ABOUT THIS TASK> Wherever the line with "Uncheck the 40см 110дб trace checkbox" sits in the listing below, transcribe from it up to and including the line with "Task: Enable low", exactly, and leave the remaining lines out.

== Segment start ==

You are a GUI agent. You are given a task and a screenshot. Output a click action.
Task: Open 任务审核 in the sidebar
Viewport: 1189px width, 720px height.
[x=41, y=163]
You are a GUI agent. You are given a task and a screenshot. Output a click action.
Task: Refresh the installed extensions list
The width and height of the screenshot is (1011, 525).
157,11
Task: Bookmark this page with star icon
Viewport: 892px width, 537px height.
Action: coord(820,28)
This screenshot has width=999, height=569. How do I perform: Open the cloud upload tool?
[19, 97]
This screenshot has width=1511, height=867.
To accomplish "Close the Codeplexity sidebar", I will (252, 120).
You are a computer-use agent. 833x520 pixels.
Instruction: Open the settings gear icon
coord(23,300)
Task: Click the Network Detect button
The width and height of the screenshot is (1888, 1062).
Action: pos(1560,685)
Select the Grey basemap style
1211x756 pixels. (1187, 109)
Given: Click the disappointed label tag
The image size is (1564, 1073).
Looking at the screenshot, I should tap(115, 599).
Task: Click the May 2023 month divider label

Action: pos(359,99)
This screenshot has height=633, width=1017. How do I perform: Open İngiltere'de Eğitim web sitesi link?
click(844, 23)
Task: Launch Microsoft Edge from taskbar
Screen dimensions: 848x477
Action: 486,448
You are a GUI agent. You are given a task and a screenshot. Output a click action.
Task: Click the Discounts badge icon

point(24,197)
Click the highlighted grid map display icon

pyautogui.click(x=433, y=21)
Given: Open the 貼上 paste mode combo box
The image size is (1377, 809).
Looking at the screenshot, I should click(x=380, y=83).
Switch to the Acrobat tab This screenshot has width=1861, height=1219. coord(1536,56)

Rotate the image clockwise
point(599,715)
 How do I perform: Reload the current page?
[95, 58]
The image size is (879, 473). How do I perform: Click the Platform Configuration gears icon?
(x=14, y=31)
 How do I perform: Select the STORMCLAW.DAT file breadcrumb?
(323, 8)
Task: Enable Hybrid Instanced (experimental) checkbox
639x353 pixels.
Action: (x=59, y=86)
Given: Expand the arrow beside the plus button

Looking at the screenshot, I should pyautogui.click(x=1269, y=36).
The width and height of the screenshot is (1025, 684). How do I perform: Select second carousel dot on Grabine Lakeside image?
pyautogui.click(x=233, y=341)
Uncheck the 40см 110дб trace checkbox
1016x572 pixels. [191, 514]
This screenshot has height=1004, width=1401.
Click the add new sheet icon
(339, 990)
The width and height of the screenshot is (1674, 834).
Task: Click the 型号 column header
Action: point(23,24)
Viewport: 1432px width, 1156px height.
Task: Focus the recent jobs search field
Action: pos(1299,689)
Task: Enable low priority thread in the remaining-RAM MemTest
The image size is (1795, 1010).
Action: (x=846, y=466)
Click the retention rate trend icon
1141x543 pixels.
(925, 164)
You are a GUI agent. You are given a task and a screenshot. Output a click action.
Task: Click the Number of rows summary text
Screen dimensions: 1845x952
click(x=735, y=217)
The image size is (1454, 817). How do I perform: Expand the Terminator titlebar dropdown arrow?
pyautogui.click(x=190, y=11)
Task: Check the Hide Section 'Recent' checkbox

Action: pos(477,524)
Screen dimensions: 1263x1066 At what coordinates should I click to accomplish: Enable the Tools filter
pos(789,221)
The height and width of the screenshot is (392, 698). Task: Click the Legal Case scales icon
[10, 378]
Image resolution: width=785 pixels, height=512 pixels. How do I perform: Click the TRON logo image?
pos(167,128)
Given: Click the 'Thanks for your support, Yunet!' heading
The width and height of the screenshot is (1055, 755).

== Segment end ==

TASK OUTPUT>
Uncheck the 40см 110дб trace checkbox
1016x572 pixels. [191, 514]
This screenshot has height=1004, width=1401.
Click the add new sheet icon
(339, 990)
The width and height of the screenshot is (1674, 834).
Task: Click the 型号 column header
Action: point(23,24)
Viewport: 1432px width, 1156px height.
Task: Focus the recent jobs search field
Action: pos(1299,689)
Task: Enable low priority thread in the remaining-RAM MemTest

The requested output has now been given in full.